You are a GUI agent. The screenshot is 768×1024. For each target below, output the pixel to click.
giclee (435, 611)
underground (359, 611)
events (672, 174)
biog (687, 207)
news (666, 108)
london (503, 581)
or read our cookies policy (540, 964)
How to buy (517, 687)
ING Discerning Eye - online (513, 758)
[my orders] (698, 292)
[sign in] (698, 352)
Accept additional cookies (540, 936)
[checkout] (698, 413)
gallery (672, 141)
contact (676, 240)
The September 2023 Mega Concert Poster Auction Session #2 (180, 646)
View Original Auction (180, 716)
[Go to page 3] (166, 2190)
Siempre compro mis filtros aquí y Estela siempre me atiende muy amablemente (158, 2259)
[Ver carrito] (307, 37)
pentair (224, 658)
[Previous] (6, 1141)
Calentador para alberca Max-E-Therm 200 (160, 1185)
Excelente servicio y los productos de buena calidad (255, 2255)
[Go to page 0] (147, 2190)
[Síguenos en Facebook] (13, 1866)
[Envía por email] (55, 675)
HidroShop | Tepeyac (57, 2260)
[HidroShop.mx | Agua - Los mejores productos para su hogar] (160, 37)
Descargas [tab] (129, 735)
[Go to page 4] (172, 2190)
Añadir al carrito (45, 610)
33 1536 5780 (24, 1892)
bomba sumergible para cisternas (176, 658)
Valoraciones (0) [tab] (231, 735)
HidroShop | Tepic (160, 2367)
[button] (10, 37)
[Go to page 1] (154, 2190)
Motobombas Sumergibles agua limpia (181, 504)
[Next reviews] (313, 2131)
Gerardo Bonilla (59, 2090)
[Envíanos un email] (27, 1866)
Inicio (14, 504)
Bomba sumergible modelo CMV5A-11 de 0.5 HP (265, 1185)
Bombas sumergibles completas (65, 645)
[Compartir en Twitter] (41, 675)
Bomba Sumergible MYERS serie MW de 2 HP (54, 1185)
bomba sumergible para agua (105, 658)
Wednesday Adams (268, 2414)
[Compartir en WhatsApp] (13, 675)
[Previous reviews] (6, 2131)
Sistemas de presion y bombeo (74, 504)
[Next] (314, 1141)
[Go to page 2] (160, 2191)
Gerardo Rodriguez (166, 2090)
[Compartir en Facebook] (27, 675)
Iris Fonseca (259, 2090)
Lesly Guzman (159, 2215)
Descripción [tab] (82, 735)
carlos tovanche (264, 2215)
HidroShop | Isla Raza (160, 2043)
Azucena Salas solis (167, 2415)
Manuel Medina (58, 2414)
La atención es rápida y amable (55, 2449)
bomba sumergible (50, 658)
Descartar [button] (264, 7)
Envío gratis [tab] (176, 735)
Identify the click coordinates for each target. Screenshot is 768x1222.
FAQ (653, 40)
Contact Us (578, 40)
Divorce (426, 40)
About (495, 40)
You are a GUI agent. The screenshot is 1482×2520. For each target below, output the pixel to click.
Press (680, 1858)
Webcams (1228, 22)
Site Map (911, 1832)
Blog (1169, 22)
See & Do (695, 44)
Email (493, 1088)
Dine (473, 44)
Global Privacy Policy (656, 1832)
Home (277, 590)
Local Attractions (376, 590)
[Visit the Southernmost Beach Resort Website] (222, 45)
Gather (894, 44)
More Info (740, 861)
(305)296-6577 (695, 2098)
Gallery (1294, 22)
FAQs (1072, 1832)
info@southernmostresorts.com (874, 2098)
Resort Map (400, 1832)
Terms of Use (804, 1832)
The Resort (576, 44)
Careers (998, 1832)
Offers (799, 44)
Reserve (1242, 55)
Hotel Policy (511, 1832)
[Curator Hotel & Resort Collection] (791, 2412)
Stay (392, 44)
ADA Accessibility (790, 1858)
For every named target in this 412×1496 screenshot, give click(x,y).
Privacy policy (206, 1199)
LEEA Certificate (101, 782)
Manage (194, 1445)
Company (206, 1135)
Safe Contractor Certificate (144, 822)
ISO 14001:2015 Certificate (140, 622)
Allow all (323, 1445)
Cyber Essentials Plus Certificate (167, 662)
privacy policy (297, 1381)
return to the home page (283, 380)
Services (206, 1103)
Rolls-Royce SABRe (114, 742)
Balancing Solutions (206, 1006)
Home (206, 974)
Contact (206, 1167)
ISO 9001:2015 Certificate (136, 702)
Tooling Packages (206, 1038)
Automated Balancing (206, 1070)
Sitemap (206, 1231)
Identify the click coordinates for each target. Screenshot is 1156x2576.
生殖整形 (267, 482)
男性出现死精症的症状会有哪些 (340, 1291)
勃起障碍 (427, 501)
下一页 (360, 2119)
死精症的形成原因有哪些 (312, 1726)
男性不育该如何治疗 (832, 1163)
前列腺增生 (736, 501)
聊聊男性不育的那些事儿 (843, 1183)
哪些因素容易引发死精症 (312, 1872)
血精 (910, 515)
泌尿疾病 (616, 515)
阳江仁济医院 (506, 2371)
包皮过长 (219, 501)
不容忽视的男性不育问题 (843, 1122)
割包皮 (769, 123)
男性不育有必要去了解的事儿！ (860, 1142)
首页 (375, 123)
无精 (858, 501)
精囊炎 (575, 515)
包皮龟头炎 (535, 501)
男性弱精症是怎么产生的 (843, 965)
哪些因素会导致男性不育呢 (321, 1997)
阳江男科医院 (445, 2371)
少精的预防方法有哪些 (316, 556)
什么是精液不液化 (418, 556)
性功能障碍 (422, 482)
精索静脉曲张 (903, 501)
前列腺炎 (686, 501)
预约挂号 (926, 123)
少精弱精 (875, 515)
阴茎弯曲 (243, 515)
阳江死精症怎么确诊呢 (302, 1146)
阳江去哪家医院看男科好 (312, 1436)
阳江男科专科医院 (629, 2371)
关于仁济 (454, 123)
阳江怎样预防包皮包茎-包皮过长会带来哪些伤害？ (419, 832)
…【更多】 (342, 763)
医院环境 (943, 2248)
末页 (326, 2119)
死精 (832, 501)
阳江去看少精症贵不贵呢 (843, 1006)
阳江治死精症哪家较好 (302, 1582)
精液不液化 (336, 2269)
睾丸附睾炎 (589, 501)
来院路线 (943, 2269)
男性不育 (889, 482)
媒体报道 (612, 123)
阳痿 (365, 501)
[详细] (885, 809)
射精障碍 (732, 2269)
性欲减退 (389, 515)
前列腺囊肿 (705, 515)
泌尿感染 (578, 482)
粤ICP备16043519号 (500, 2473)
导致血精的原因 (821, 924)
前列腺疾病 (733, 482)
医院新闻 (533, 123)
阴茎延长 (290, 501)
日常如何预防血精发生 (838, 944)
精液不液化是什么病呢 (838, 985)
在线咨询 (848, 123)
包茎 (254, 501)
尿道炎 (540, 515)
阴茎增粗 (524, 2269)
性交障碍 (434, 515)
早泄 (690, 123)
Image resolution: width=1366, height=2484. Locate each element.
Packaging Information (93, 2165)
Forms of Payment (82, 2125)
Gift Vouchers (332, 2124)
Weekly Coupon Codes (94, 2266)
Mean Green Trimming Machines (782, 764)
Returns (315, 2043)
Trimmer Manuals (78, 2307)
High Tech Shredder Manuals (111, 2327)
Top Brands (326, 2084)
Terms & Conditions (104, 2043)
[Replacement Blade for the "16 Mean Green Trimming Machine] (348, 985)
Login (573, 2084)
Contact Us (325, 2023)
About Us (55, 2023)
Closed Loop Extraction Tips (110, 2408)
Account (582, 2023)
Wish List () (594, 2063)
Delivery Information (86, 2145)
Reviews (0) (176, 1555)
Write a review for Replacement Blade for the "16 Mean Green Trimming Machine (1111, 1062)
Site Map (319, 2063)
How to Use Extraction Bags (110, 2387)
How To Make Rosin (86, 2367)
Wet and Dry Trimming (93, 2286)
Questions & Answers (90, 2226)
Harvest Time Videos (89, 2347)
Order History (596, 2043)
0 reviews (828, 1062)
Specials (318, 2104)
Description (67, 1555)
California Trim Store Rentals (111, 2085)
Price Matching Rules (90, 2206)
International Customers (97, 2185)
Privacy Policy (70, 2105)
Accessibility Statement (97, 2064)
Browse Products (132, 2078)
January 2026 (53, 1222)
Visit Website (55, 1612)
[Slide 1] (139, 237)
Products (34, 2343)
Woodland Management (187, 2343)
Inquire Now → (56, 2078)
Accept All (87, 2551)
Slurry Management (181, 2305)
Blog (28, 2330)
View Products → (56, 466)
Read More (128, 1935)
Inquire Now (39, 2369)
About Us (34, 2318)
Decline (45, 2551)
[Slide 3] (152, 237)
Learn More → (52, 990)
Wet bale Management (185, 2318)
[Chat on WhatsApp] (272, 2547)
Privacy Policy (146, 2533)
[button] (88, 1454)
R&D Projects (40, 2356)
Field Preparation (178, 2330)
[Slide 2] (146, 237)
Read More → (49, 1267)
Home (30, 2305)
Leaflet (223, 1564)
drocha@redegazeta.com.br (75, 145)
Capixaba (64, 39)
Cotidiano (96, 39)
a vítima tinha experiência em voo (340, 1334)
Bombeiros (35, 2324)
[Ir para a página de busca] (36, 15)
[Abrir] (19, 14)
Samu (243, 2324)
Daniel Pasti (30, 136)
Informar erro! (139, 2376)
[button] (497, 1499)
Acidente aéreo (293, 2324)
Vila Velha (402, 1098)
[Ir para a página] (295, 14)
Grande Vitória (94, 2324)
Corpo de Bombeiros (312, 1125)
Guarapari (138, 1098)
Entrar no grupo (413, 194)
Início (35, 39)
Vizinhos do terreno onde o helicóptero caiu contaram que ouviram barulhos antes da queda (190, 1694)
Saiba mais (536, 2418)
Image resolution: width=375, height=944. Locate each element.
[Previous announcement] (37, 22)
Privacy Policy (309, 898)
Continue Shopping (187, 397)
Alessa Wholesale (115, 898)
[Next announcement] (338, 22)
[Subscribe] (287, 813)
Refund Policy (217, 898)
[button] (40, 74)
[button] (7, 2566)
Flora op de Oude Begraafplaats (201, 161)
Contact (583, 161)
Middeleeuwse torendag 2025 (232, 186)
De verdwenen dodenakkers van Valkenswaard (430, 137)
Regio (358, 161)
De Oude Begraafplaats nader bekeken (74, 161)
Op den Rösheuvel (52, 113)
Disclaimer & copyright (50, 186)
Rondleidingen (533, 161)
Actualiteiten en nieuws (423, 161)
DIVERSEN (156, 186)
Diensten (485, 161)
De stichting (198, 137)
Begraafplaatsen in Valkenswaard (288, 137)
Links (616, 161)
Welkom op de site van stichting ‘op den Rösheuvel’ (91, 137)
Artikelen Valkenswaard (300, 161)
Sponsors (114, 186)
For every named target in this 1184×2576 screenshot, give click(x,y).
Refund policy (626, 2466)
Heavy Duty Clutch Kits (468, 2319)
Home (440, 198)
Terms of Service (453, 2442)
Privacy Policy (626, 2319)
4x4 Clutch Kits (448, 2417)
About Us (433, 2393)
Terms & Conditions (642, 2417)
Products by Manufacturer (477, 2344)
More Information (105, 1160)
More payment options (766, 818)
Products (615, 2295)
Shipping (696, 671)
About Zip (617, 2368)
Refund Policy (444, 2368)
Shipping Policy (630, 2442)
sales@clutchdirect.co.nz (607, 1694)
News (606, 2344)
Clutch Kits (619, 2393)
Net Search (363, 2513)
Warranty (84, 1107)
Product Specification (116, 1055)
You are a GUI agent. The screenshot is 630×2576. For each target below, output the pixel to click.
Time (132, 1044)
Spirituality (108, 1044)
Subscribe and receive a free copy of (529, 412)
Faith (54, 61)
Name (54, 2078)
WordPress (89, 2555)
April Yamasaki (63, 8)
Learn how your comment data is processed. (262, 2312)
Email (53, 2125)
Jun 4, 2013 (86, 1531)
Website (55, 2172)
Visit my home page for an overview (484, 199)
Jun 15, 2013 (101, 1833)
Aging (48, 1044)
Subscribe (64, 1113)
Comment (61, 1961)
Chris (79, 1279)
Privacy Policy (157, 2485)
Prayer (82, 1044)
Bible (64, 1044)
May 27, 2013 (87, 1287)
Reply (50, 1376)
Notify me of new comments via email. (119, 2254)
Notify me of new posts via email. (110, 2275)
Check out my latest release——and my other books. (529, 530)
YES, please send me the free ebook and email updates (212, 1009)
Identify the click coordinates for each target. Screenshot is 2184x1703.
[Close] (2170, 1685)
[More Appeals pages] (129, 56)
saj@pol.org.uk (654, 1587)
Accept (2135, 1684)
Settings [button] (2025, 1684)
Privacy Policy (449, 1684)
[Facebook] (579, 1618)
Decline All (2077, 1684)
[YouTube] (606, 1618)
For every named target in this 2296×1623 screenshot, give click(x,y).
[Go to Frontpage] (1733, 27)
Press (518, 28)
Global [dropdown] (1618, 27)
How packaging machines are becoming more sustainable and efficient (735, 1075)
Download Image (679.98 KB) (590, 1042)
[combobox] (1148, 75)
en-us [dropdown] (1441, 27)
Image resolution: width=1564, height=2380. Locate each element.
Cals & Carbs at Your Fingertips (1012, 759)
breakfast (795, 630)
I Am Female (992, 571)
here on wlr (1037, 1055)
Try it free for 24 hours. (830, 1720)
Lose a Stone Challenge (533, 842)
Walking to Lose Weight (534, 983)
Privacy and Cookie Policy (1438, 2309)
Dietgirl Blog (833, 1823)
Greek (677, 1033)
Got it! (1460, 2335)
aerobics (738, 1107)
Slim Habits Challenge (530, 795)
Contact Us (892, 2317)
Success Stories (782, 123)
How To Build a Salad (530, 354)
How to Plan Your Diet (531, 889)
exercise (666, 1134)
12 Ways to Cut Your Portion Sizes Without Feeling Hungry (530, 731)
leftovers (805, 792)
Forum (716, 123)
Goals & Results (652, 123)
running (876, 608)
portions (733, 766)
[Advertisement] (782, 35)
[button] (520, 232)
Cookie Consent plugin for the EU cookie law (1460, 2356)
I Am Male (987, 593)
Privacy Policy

+++++

- _Work item_: Among the entries above, the lines between the ones containing "View Products → (56, 466)" and "[Slide 2] (146, 237)", inclusive, are to be transcribed exactly. No other line is to be given.

- _Solution below_:
View Products → (56, 466)
Read More (128, 1935)
Inquire Now (39, 2369)
About Us (34, 2318)
Decline (45, 2551)
[Slide 3] (152, 237)
Learn More → (52, 990)
Wet bale Management (185, 2318)
[Chat on WhatsApp] (272, 2547)
Privacy Policy (146, 2533)
[button] (88, 1454)
R&D Projects (40, 2356)
Field Preparation (178, 2330)
[Slide 2] (146, 237)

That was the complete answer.